Difficulty: Medium
Correct Answer: 15 : 10 : 6
Explanation:
Introduction / Context:
Ratios involving reciprocals invert the usual proportionality. If 1/x : 1/y : 1/z is known, then x : y : z is proportional to the reciprocals of those terms. Converting correctly is vital for many algebraic and rate problems.
Given Data / Assumptions:
1/x : 1/y : 1/z = 2 : 3 : 5 with positive variables.
Concept / Approach:
Let 1/x = 2k, 1/y = 3k, 1/z = 5k. Then x = 1/(2k), y = 1/(3k), z = 1/(5k).

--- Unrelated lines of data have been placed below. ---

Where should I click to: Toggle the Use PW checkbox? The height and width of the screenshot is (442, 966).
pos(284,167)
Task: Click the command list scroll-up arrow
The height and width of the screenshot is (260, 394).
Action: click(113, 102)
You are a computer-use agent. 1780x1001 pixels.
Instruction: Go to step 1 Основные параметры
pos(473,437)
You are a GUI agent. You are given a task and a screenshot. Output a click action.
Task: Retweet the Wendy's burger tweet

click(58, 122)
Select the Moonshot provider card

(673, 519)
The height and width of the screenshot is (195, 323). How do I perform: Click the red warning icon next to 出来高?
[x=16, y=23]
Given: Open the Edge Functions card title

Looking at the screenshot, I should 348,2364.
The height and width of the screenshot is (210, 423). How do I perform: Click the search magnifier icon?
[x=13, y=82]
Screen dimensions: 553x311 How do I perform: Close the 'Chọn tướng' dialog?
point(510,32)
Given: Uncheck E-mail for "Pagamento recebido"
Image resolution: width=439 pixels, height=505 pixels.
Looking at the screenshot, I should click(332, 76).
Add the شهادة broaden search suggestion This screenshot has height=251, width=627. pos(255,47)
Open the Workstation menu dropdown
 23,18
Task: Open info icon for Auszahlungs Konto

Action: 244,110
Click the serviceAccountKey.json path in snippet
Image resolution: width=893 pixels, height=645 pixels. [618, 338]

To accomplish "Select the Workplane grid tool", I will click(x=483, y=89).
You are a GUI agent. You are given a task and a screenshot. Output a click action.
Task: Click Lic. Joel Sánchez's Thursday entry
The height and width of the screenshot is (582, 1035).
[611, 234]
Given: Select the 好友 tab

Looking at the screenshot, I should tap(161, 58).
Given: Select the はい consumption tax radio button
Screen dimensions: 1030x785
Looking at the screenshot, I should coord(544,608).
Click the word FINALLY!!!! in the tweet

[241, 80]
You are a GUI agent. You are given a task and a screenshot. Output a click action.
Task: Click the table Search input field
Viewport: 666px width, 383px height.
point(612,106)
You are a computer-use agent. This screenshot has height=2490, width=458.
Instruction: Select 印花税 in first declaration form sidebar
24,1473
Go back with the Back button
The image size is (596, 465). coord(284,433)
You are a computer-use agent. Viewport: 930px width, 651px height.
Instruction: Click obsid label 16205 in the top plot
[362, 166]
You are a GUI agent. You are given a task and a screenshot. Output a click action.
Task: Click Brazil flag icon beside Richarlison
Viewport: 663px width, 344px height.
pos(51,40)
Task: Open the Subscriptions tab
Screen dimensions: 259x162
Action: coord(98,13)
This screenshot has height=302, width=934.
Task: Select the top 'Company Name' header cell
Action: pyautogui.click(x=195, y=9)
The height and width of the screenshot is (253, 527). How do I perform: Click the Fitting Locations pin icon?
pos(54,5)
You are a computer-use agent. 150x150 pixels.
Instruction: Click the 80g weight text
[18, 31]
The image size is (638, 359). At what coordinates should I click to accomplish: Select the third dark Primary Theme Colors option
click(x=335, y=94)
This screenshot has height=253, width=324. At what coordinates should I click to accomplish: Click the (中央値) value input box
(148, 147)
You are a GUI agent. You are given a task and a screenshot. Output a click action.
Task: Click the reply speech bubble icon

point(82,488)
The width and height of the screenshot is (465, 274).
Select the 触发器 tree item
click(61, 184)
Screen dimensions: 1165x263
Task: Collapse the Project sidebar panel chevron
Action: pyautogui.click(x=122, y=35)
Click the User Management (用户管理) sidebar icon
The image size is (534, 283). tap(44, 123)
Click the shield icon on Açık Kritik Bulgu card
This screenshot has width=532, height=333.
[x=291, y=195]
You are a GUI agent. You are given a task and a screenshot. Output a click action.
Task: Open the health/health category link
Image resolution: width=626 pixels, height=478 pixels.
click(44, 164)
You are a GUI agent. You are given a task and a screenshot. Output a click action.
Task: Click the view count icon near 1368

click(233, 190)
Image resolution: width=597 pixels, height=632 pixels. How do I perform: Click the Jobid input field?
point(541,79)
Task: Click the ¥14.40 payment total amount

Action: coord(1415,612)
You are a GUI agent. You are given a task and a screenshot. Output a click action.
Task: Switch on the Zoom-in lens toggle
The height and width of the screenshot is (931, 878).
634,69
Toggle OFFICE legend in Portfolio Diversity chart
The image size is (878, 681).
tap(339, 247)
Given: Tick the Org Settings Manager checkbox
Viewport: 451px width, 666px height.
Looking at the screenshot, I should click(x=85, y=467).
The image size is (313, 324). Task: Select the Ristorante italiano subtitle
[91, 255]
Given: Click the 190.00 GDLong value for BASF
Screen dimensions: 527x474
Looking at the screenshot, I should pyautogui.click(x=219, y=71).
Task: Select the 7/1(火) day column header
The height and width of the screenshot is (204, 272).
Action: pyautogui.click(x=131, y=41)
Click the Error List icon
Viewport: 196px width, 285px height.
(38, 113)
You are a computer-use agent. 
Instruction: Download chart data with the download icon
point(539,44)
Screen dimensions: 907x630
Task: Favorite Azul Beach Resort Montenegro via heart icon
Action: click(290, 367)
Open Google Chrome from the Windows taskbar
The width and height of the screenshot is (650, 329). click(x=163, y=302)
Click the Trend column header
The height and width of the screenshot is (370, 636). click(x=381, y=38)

Therefore, x : y : z = (1/2) : (1/3) : (1/5). Clear denominators to get integers.
Step-by-Step Solution:
x : y : z = (1/2) : (1/3) : (1/5). Multiply all by LCM(2,3,5) = 30. x : y : z = 30*(1/2) : 30*(1/3) : 30*(1/5) = 15 : 10 : 6.
Verification / Alternative check:
Take x = 15, y = 10, z = 6. Then 1/x : 1/y : 1/z = (1/15) : (1/10) : (1/6) = 2 : 3 : 5 after multiplying by 30, confirming consistency.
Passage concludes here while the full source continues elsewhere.